Ron DeSantis doesn’t want Puerto Rico to become a state unless there’s a GOP-dominated state to be entered into the United States at the same time to offset its Democratic lean.
In West Des Moines on Sunday, the 2024 presidential candidate responded to a questioner who asked whether or not the Commonwealth should get statehood, saying he was worried it would upset the political balance
“I would never do anything to give Democrats any additional Senate seats. So, whatever it would be, it would have to be Republican seats or a Republican state to match the Democrat state. I understand how closely divided the country is and I’m not going to upset that,” DeSantis said, presumably assuming that the current two-party system will hold indefinitely, along with the domination of parties in given states.
DeSantis has taken arguably friendlier positions toward Puerto Rico in the past, which was recognized by a key legislative supporter as he pushed for a mechanism that would have helped Puerto Rico attain the statehood DeSantis now seeks to extend conditionally.
As a candidate for Governor in 2018, DeSantis’ allies enlisted Puerto Rican Congresswoman Jenniffer González-Colón for an ad extolling the then-Congressman’s stalwart support of the island.
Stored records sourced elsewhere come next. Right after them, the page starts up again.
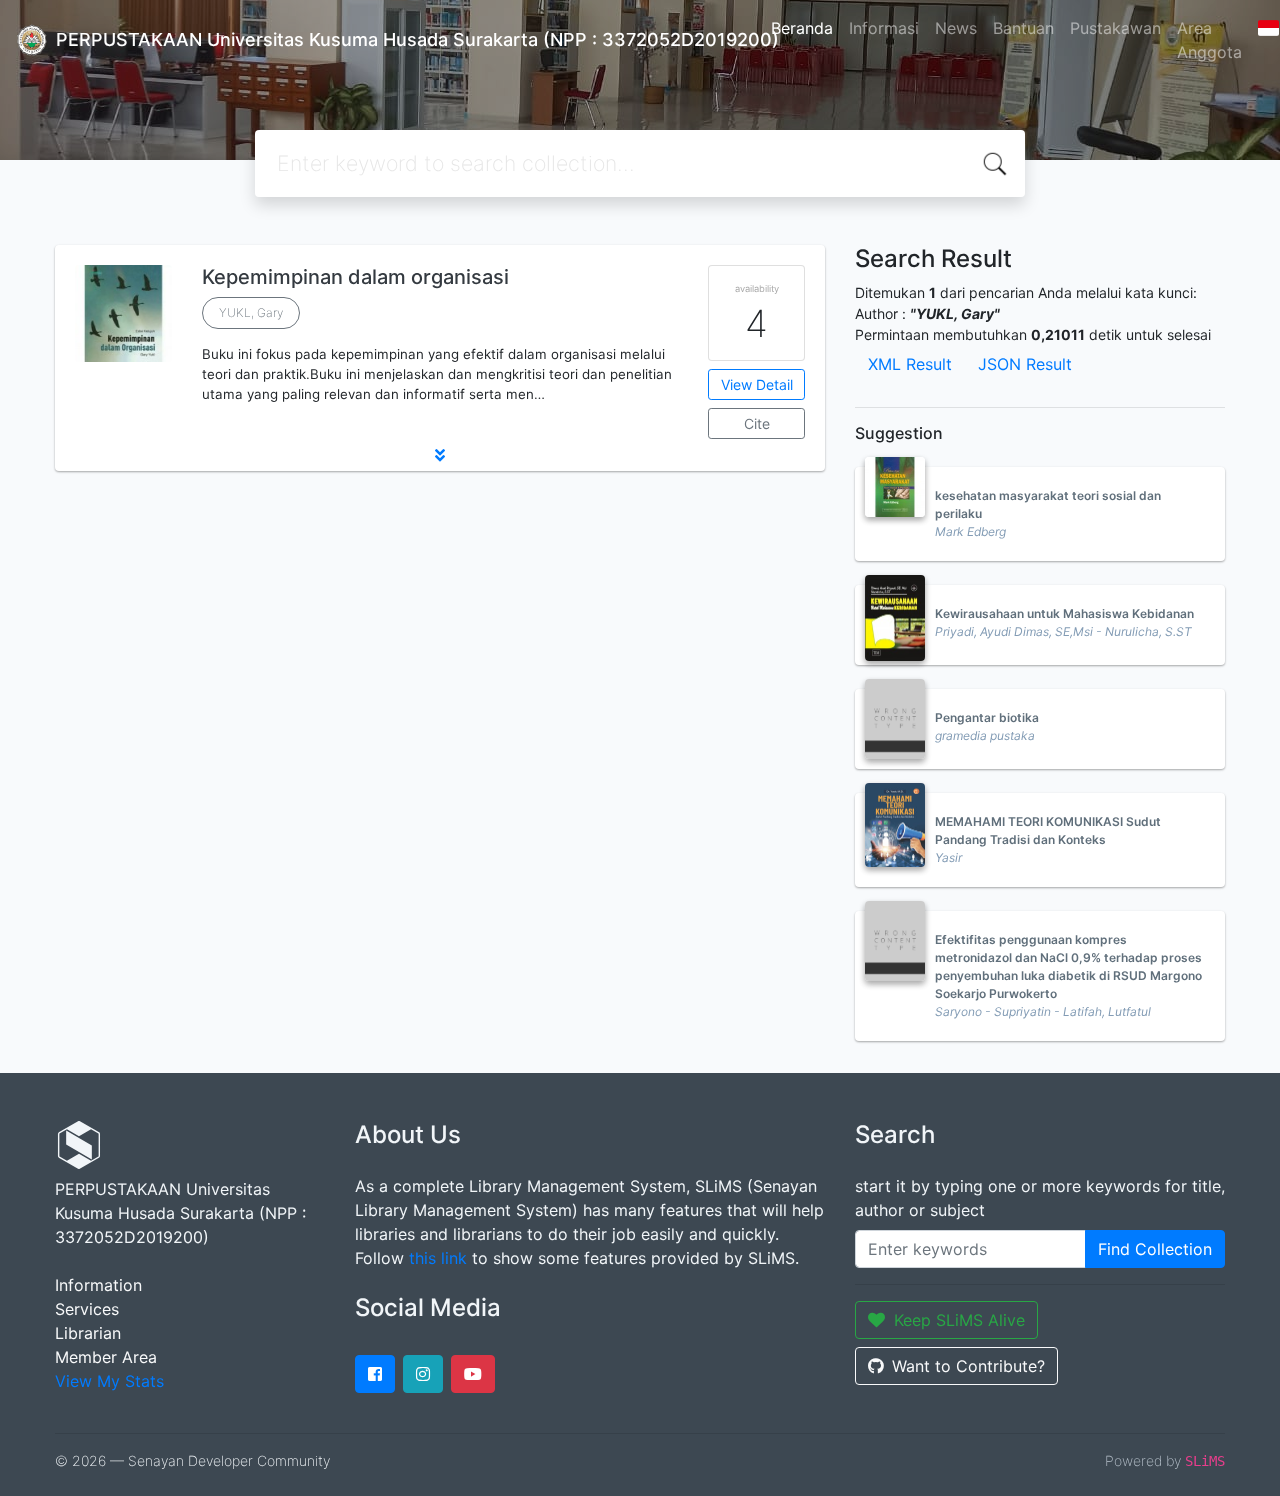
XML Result (910, 364)
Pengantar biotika (987, 717)
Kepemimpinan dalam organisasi (355, 277)
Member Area (106, 1357)
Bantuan (1023, 28)
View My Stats (109, 1381)
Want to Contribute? (968, 1366)
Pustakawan (1115, 28)
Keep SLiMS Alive (959, 1320)
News (956, 28)
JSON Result (1025, 364)
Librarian (88, 1333)
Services (87, 1309)
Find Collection (1155, 1249)
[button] (440, 455)
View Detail (757, 384)
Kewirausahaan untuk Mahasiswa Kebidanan (1064, 613)
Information (98, 1285)
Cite (757, 423)
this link (438, 1258)
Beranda (802, 28)
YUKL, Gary (251, 312)
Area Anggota (1209, 40)
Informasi (884, 28)
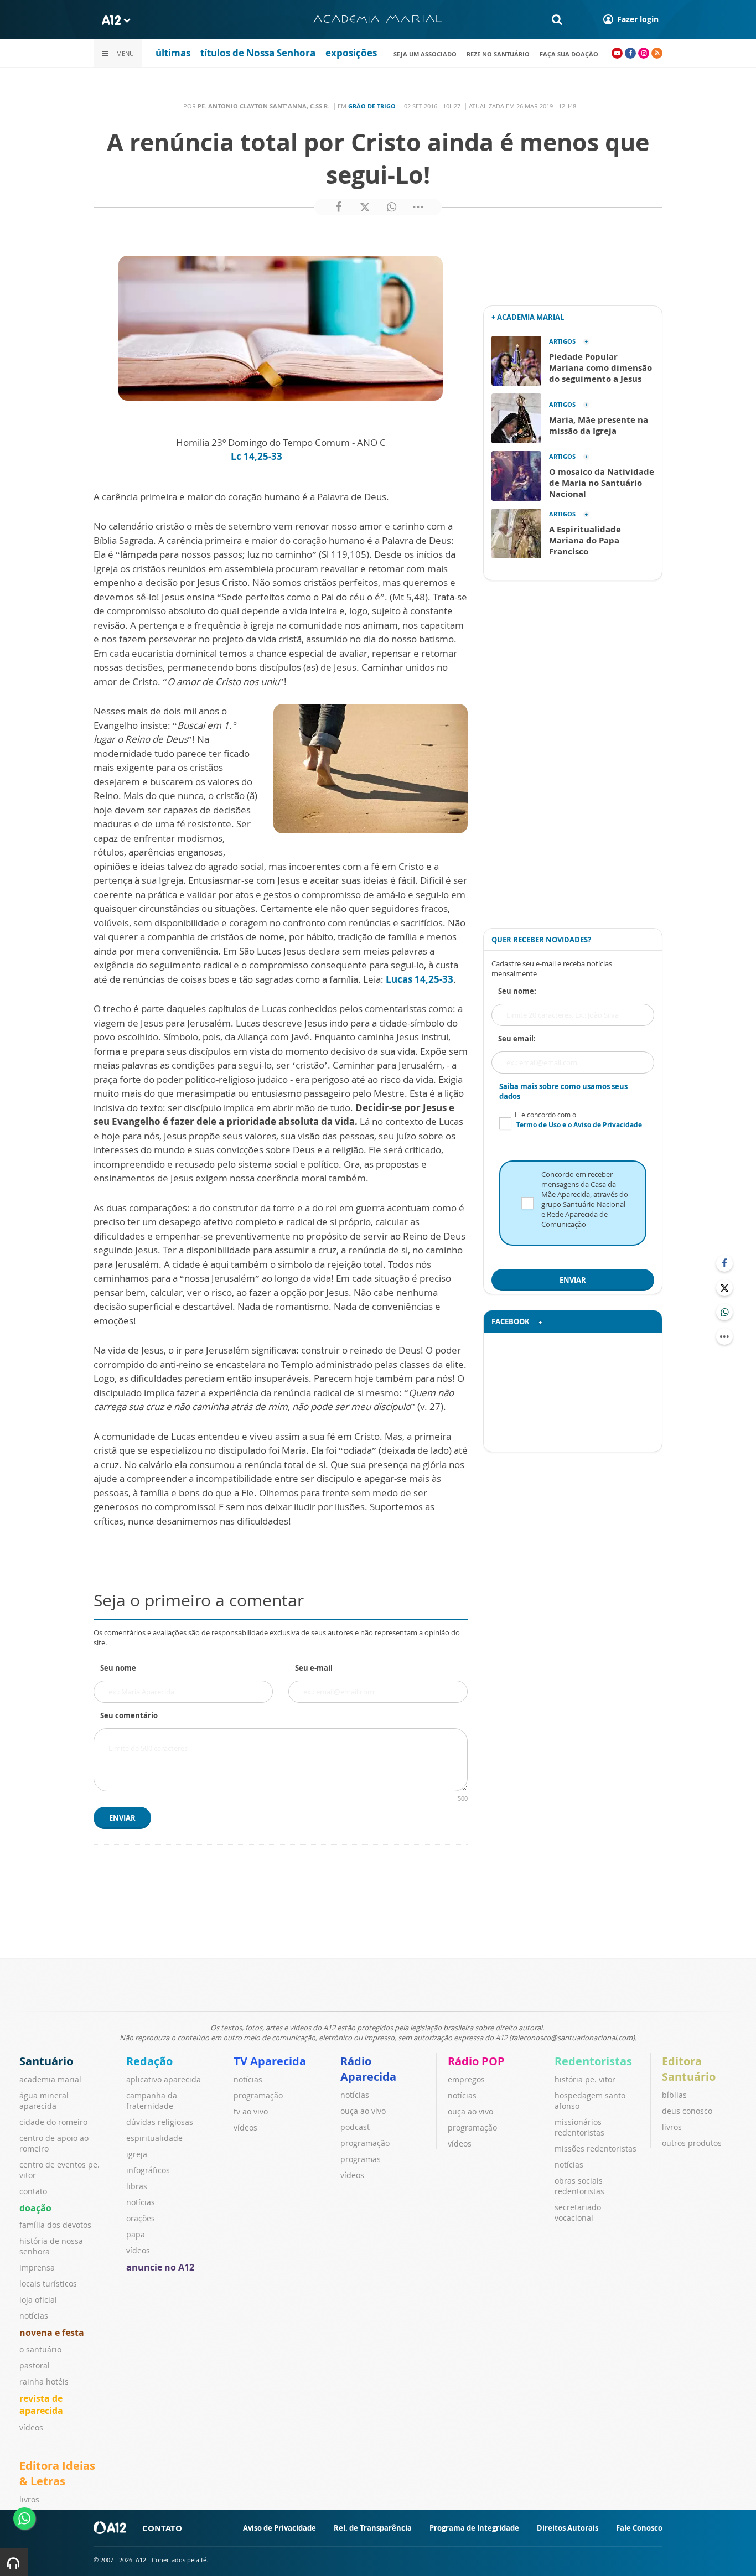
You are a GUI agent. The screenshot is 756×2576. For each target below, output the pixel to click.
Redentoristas (593, 2061)
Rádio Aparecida (368, 2069)
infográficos (148, 2170)
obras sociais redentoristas (579, 2185)
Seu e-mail (314, 1668)
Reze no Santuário (498, 54)
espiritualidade (154, 2138)
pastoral (34, 2365)
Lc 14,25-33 (257, 456)
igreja (136, 2154)
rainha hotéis (44, 2381)
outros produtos (692, 2143)
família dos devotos (55, 2225)
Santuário (46, 2061)
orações (140, 2218)
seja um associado (425, 54)
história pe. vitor (585, 2079)
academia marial (50, 2079)
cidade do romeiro (53, 2122)
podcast (355, 2127)
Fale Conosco (639, 2528)
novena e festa (51, 2332)
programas (360, 2159)
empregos (466, 2079)
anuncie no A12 (160, 2267)
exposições (351, 52)
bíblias (674, 2095)
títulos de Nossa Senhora (257, 52)
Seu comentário (129, 1715)
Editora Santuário (689, 2069)
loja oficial (38, 2299)
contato (33, 2191)
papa (135, 2234)
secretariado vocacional (578, 2212)
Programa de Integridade (474, 2528)
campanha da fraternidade (151, 2100)
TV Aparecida (270, 2061)
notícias (33, 2315)
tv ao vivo (251, 2111)
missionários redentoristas (579, 2127)
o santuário (40, 2349)
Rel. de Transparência (373, 2528)
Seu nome (118, 1668)
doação (35, 2208)
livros (672, 2127)
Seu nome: (517, 991)
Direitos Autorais (567, 2528)
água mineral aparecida (44, 2100)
“He looks out for our community. I know this first hand. Because in Congress, he has been one of our best allies. Giving support and efforts for our recovery. DeSantis is approved; I know him. We have worked together for Puerto Rico. That’s why today, I am asking you to vote Ron DeSantis for Governor,” the Congresswoman said.
In Congress in 2018, DeSantis offered Puerto Ricans a pathway to statehood, as he co-sponsored the Puerto Rico Admission Act of 2018. The bill contemplated “final admission into the Union as a State no later than Jan. 1, 2021.” His political operation told Factcheck.org the measure didn’t “take a position” on statehood but merely “clarified the process by which statehood would be granted to ensure it was subject to the will of the American people and a full congressional vote.”
Whatever the case, the bill did not contemplate another conditional admission to offset Puerto Rico’s legislative impact if made a state.
DeSantis has been indifferent to the perceived lack of electoral impact and self-determination among American territories before during his campaign.
In front of Virgin Islands Republicans, DeSantis made light of the territory’s current inability to vote in presidential elections by joking about them being potentially too Democratic for GOP electoral hopes.
“How would the Virgin Islands vote for President — would they be red or blue?” DeSantis asked, as reported by the local St. Thomas Source. “I don’t want to pony up free electoral votes for the other team.”
Independent Sen. Alma Francis-Heyliger asked the Republican presidential candidate about not being able to vote in the Presidential General Election, describing the disenfranchisement as being “almost like you’re in a different class of citizen, even though we are citizens of America.”
Told by the Senator that three of the five territories are Republican, DeSantis then offered an answer, essentially telling the group on the call not to get their hopes up.
“Obviously I think that we have these territories, people are Americans, and they should be treated as equal citizens. How that works with the Electoral College, I’m not sure that there’s going to be necessarily a movement on that front, but I do think just generally speaking, the more equal the better,” DeSantis said, dodging the question.